**REQUESTS:**
- a) Answer these questions from the securities filing excerpt:
(i) On what date did the SEC declare the registration statement on Form F-1 effective?
(ii) Which five documents does the securities filing excerpt describe as not completely described?
(iii) What must happen first, in a state or jurisdiction, for an offer, solicitation or sale there not to be unlawful?
- b) Write the next part of the securities filing excerpt, beginning after its final sentence.
## Begin SOURCE EXTRACT
The Offering was made pursuant to a registration statement on Form F-1 (File No. 333-277594), previously filed by the Company with the Securities and Exchange Commission (the “SEC”) and declared effective by the SEC on April 15, 2024.
 
The foregoing descriptions of the Purchase Agreement, the Warrant Amendment, the Pre-Funded Warrants, the Investor Warrants and the Placement Agent Warrants are not complete, and are qualified in their entireties by reference to the full text of such documents, copies of which are filed as exhibits to this Report on Form 6-K and are incorporated by reference herein.
 
This Current Report on Form 8-K shall not constitute an offer to sell or the solicitation to buy nor shall there be any sale of the shares or warrants in any state or jurisdiction in which such offer, solicitation or sale would be unlawful prior to registration or qualification under the securities laws of any such state or jurisdiction.
 
The Form 6-K, including the exhibits attached hereto, is incorporated by reference into the Company’s Registration Statements on Form S-8 (Registration Nos. 333-257968 and 333-265902) and the Company’s Registration Statements on Form F-3 (Registration Nos. Registration No. 333-257968 and 333-265902), to be a part thereof from the date on which this report is submitted, to the extent not superseded by documents or reports subsequently filed or furnished.
## End SOURCE EXTRACT
## Begin SOURCE DATA
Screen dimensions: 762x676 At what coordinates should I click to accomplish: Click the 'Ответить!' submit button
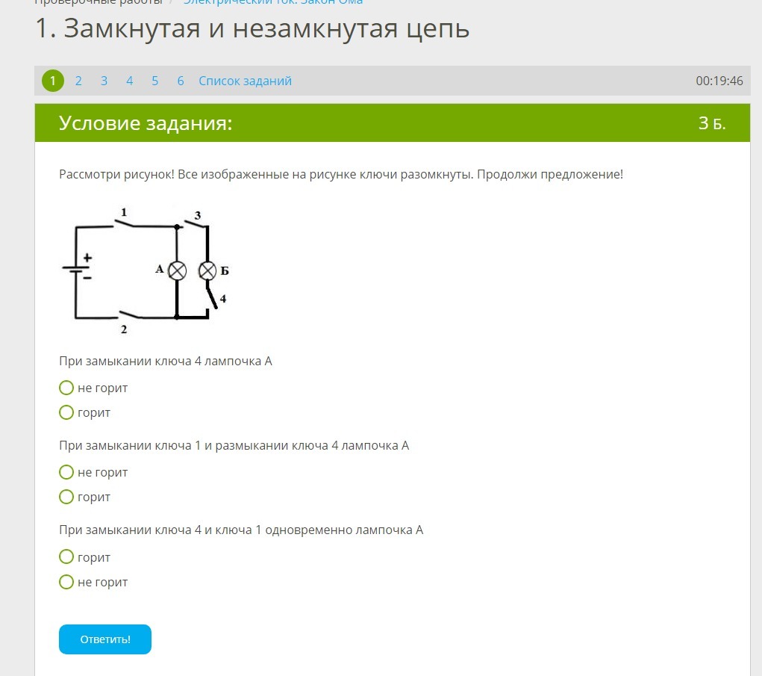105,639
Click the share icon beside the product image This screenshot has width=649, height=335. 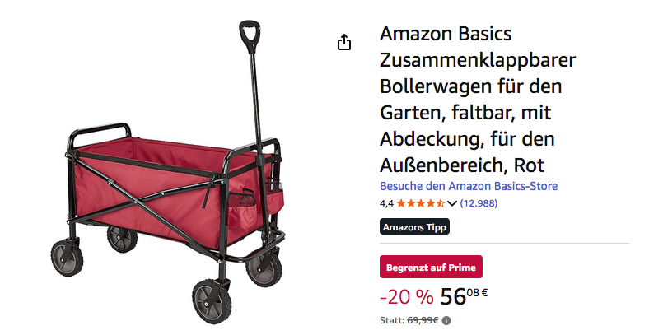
## End SOURCE DATA
**ANSWERS BY TASK:**
- a)
(i) April 15, 2024.
(ii) The Purchase Agreement, the Warrant Amendment, the Pre-Funded Warrants, the Investor Warrants and the Placement Agent Warrants.
(iii) Registration or qualification under the securities laws of that state or jurisdiction.

- b)
Warning Concerning Forward Looking Statements
 
This Report on Form 6-K contains statements which constitute forward looking statements within the meaning of the Private Securities Litigation Reform Act of 1995 and other securities laws. These forward looking statements are based upon the Company’s present intent, beliefs or expectations, but forward looking statements are not guaranteed to occur and may not occur for various reasons, including some reasons which are beyond the Company’s control. For example, this Report states that the Offering is expected to close on or about April 18, 2024. In fact, the closing of the Offering is subject to various conditions and contingencies as are customary in offerings of this nature in the United States. If these conditions are not satisfied or the specified contingencies do not occur, this offering may not close. For this reason, among others, you should not place undue reliance upon the Company’s forward looking statements. Except as required by law, the Company undertakes no obligation to revise or update any forward looking statements in order to reflect any event or circumstance that may arise after the date of this Current Report.
 

 
EXHIBIT INDEX
 
Exhibit No.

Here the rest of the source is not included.